The lines from the one with "Where should I click to: Click the quantity" through the last line of the material below, copied exactly and free of pictures, make up the whole answer.

(Given records Opens)

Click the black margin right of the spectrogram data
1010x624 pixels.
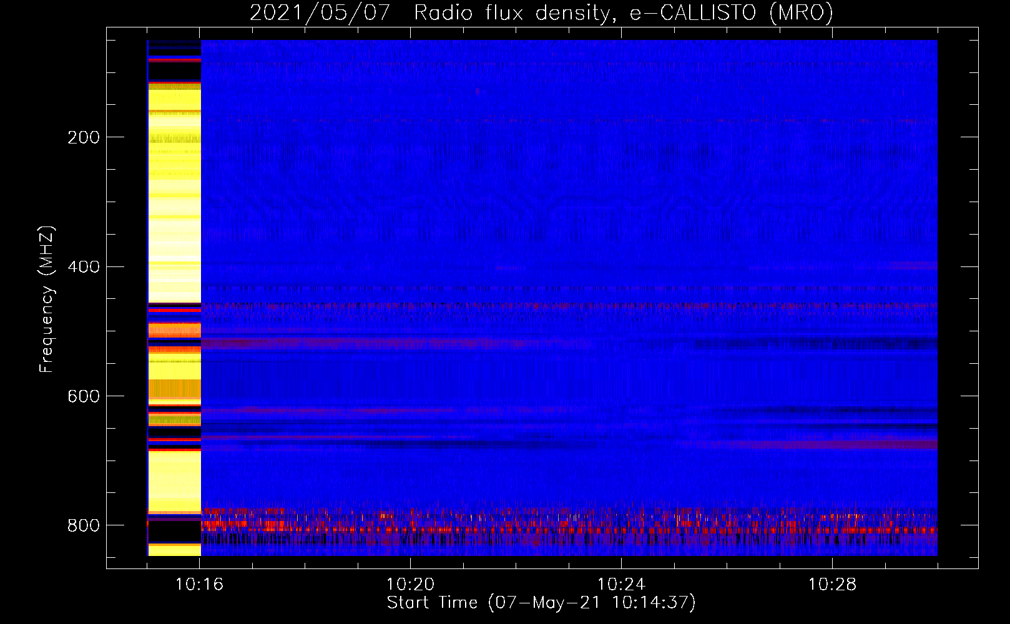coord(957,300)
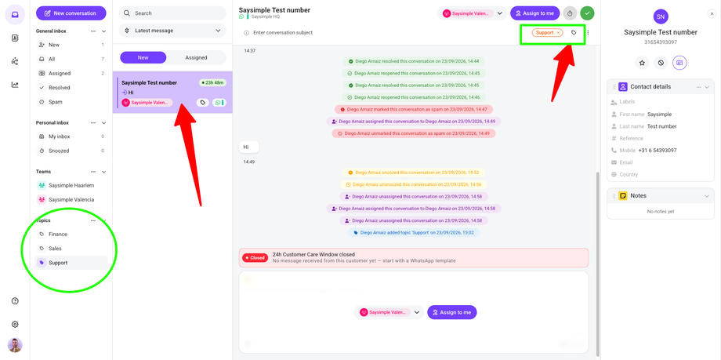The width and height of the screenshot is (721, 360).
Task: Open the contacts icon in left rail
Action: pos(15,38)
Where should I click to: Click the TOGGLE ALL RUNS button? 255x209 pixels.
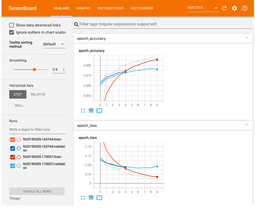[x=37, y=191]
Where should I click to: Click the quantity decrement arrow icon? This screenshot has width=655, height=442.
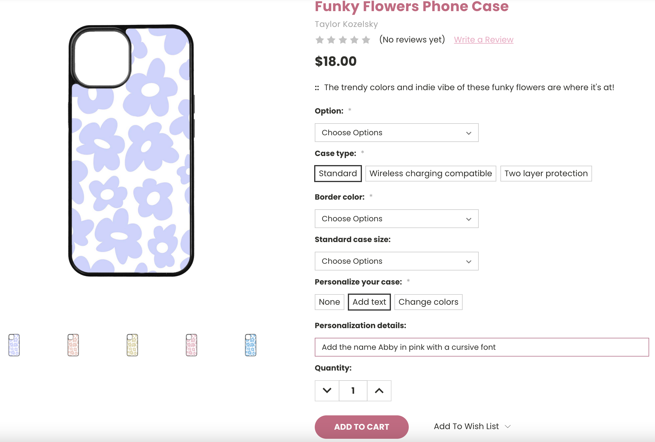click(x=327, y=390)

(Given records Closes)

[Solution for this problem]
Where should I click to: Click the quantity decrement arrow icon? This screenshot has width=655, height=442.
click(x=327, y=390)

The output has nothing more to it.